══ Material shown

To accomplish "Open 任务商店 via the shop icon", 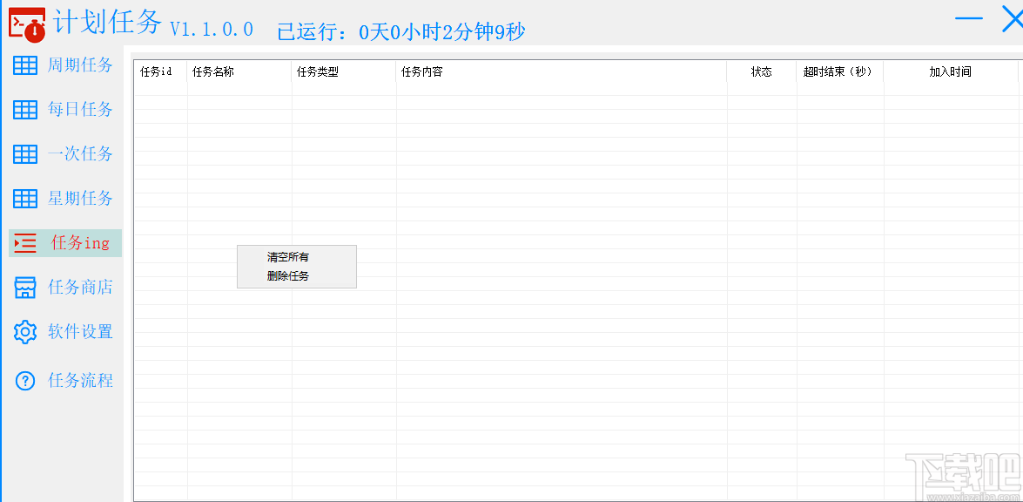I will click(x=24, y=287).
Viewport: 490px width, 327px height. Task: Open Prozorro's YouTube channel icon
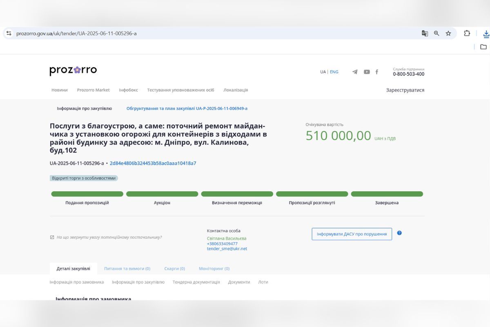[x=366, y=72]

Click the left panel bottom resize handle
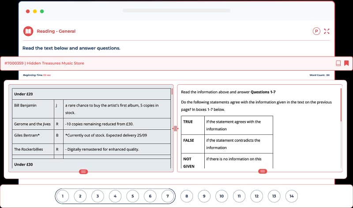83,171
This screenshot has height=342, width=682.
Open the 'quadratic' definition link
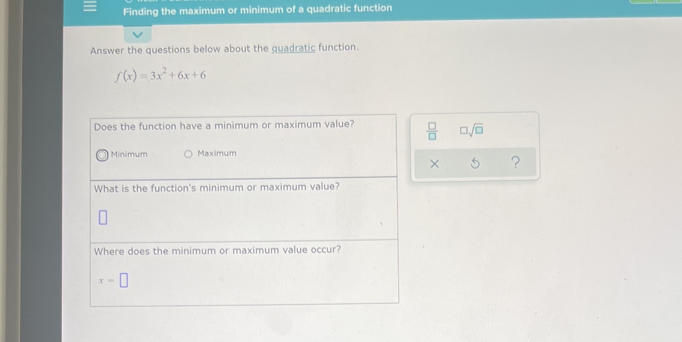pos(293,48)
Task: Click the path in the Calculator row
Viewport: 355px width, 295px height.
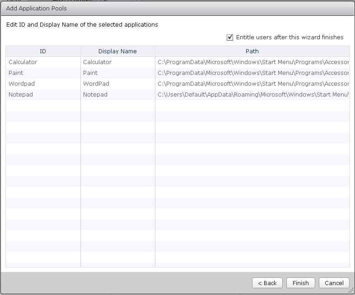Action: tap(253, 62)
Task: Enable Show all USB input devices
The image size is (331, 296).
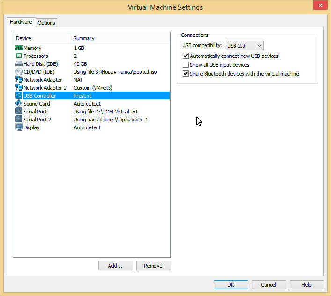Action: [x=186, y=65]
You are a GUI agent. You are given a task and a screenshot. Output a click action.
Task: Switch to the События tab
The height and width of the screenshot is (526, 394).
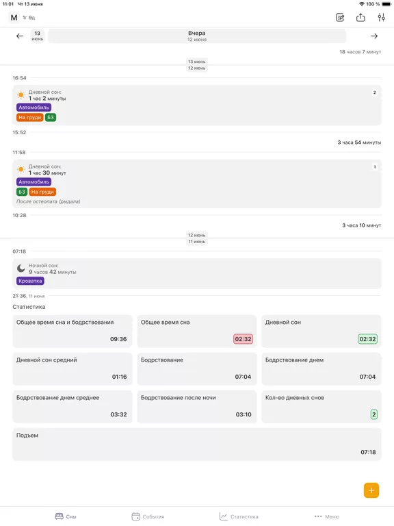(x=148, y=516)
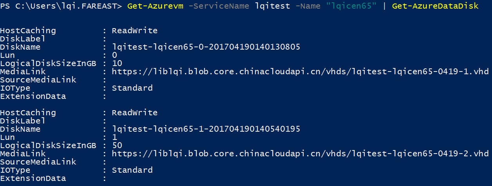This screenshot has height=186, width=492.
Task: Click the Get-AzureDataDisk cmdlet in the command
Action: click(435, 7)
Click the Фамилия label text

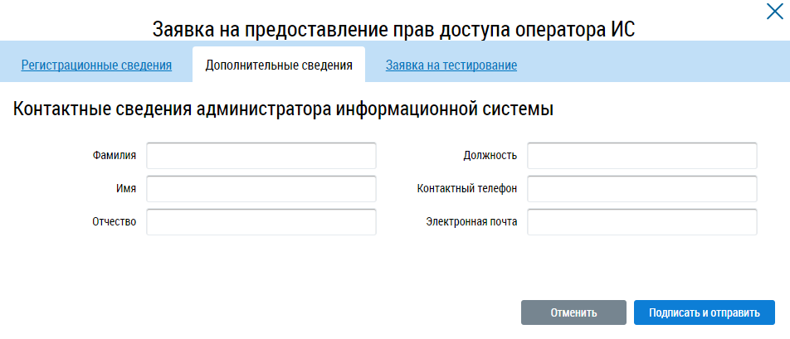tap(115, 156)
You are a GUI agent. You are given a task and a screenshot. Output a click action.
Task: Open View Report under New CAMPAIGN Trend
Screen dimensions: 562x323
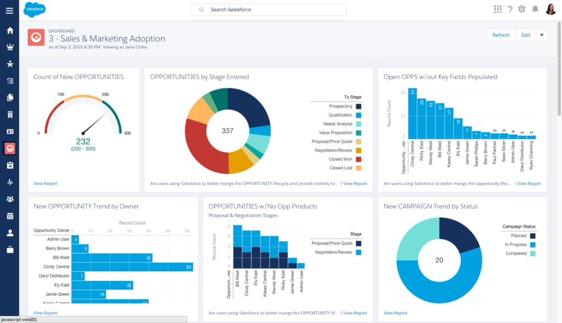click(395, 313)
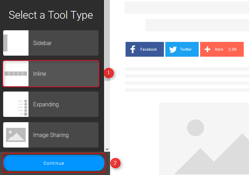Select the Sidebar tool type
Viewport: 249px width, 175px height.
pyautogui.click(x=51, y=43)
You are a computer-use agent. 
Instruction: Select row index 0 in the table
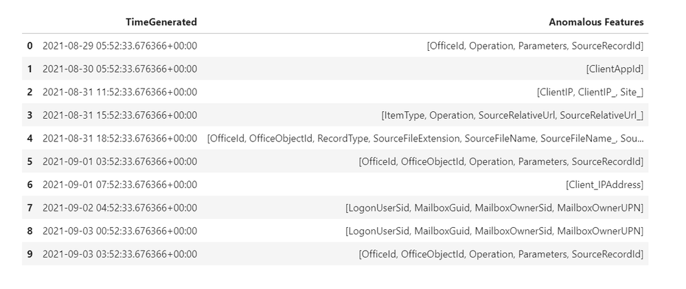[x=30, y=46]
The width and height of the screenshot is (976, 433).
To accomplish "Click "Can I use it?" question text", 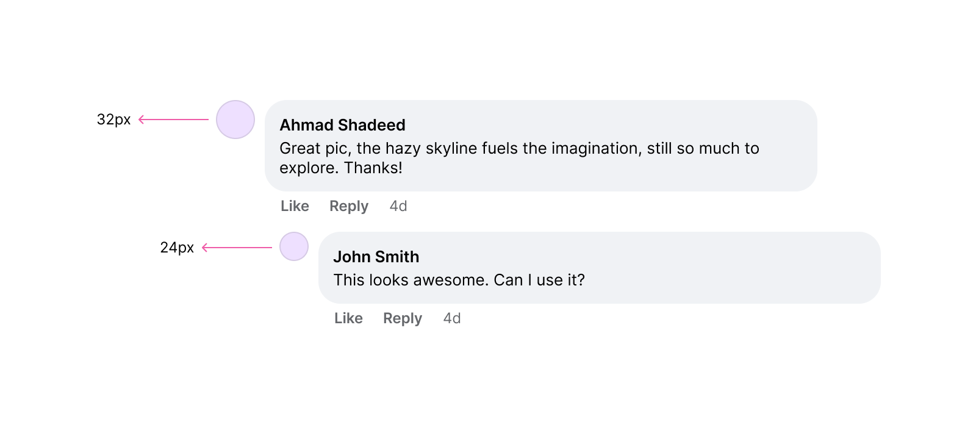I will pyautogui.click(x=539, y=280).
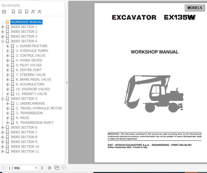Open the bookmarks options list icon
Screen dimensions: 207x173
[4, 12]
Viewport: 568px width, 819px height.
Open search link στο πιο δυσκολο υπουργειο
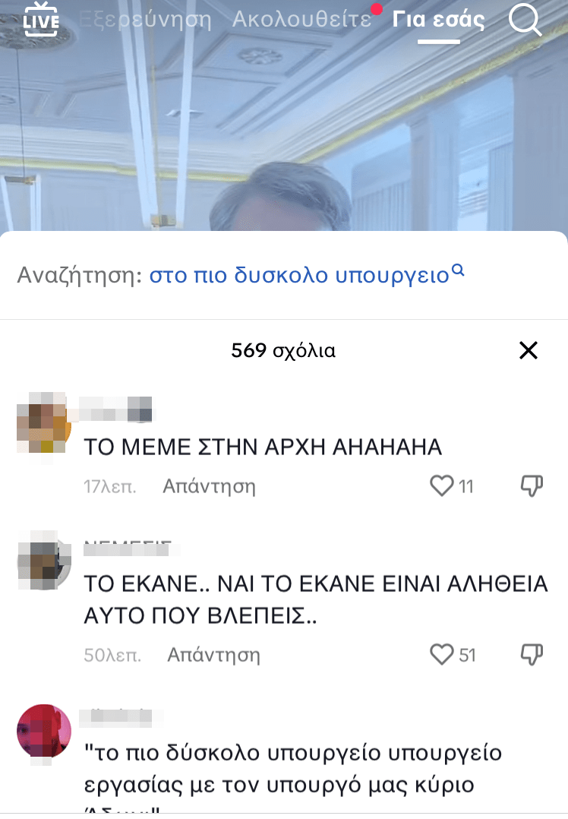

════

## Exercise goal
Everything from the line above that contains "Open the 'quadratic' definition link" down to the line that contains "Task: Switch to the События tab" must be reproduced exactly, both ends included. Omit the pictures.

## Written response
Open the 'quadratic' definition link
pos(293,48)
Task: Click the path in the Calculator row
Viewport: 355px width, 295px height.
Action: tap(253, 62)
Task: Enable Show all USB input devices
The image size is (331, 296).
Action: [x=186, y=65]
You are a GUI agent. You are given a task and a screenshot. Output a click action.
Task: Switch to the События tab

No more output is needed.